• What this task involves: Retype the plaintext capture post word for word from "This post is" to "sync conflicts gracefully.".

• Passage provided:
** begin **
Recent Posts by Itamar Ostricher

Go Plain Ubiquitous Plaintext Capture, Part 1: nvALT

In my Go Plain manifesto, I said that the first thing I plan to deal with is ubiquitous plaintext capture solution.

So here I am, trying to deal with it, having some success on the Mac, mostly failing on mobile…

This post is part 1 of several posts on the subject of plaintext capture. I am dividing it to parts because it is still work-in-progress, and I wanted to share as I go along.

To reiterate and elaborate, my expectations for a “ubiquitous plaintext capture solution” include:

  • Available across all my devices. To prioritize: MacBook, Android phone, iPad, Windows laptop.
  • Sync “captured items” across all said devices, given connectivity. Handle poor connectivity with dignity – we are talking about plaintext files here. Handle sync conflicts gracefully.
  • The act of “capturing a piece of information” must be totally frictionless. This means as few clicks and taps as possible to get to “capture mode”. No messing with filing and categorizing a “captured item”. It should just be there, waiting for when I’m ready to deal with processing it.
** end **
• Data extract:
** begin **
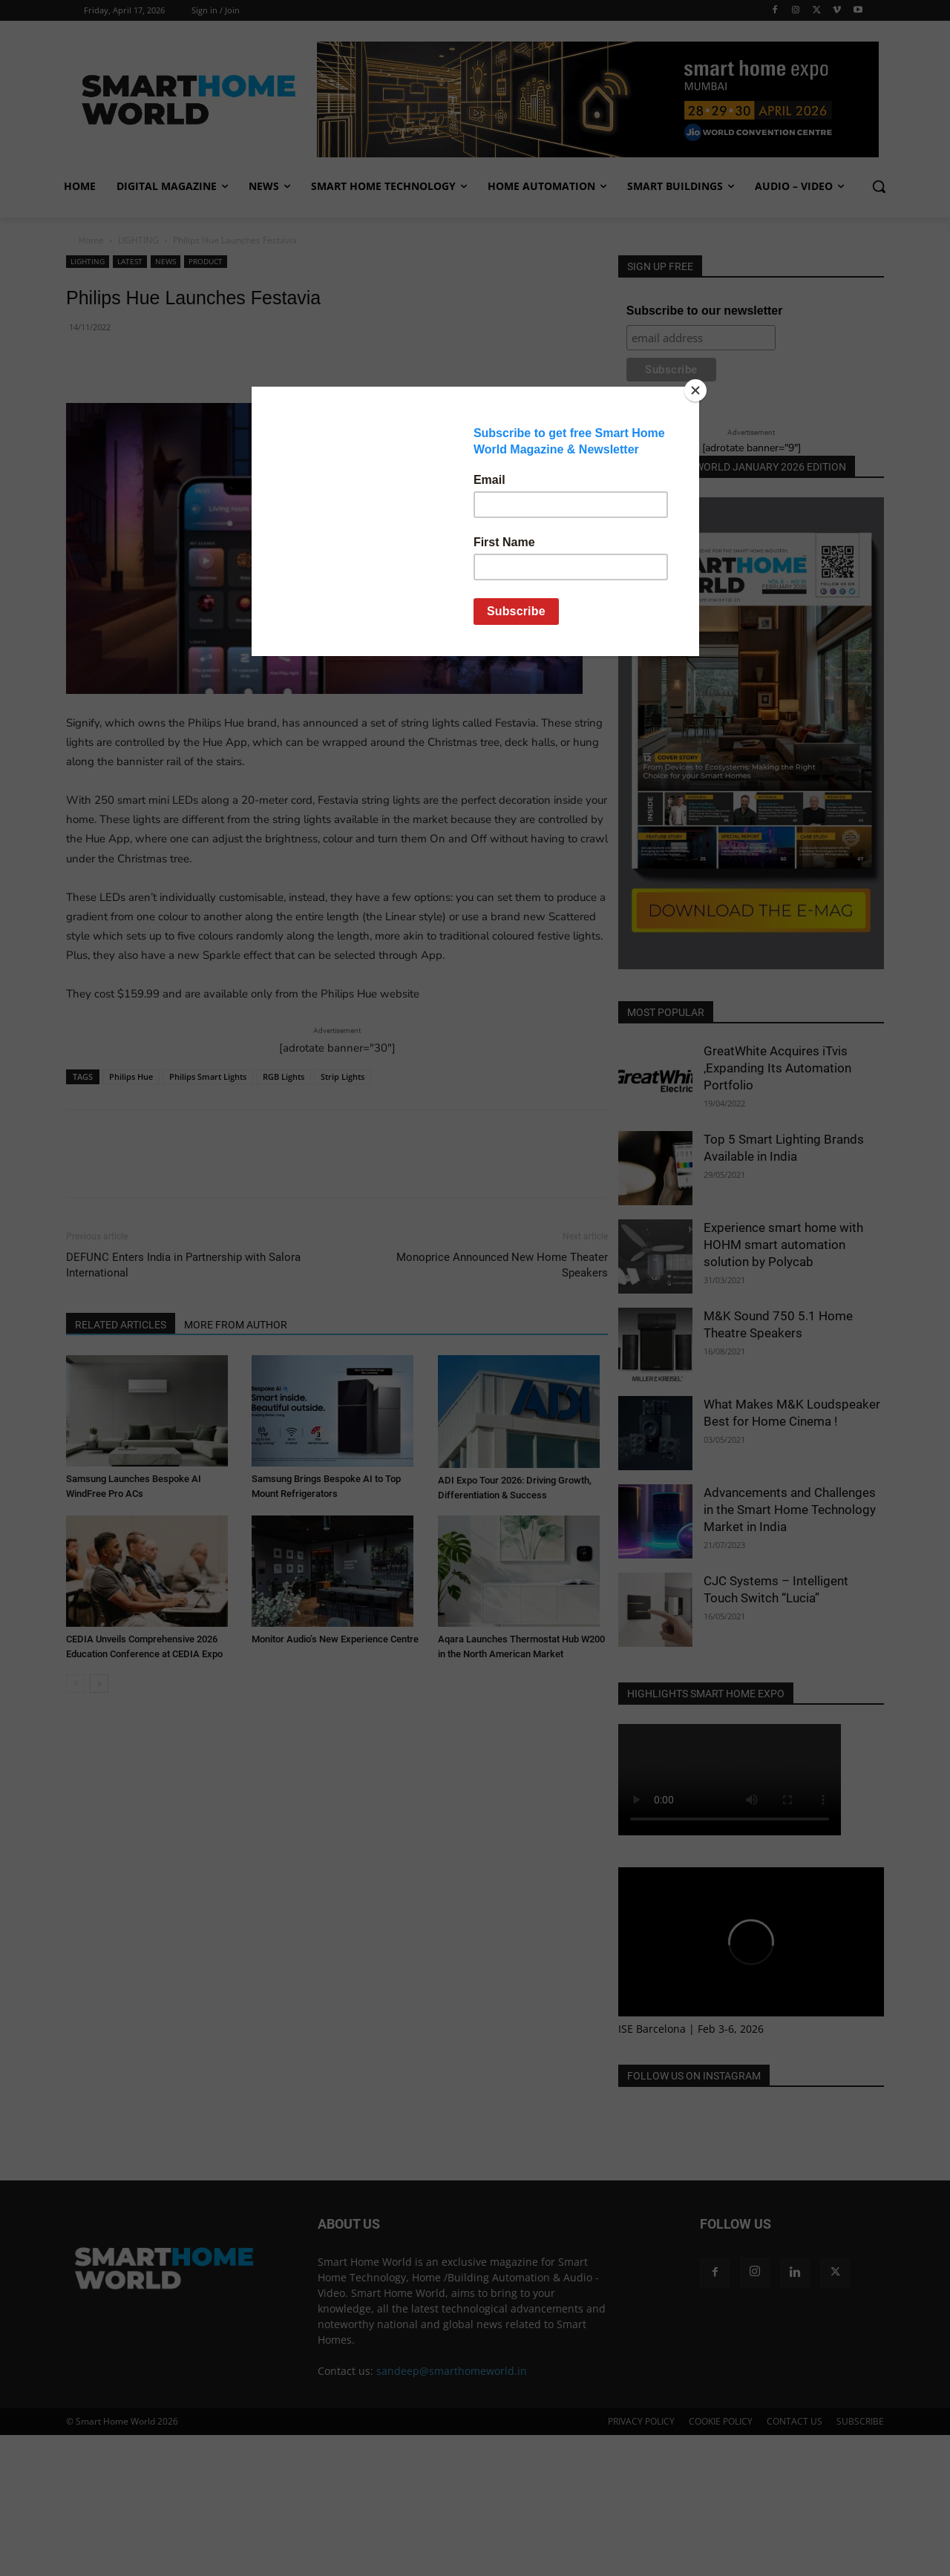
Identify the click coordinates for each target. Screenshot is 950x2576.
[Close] (695, 390)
** end **
• Final result:
This post is part 1 of several posts on the subject of plaintext capture. I am dividing it to parts because it is still work-in-progress, and I wanted to share as I go along.

To reiterate and elaborate, my expectations for a “ubiquitous plaintext capture solution” include:

  • Available across all my devices. To prioritize: MacBook, Android phone, iPad, Windows laptop.
  • Sync “captured items” across all said devices, given connectivity. Handle poor connectivity with dignity – we are talking about plaintext files here. Handle sync conflicts gracefully.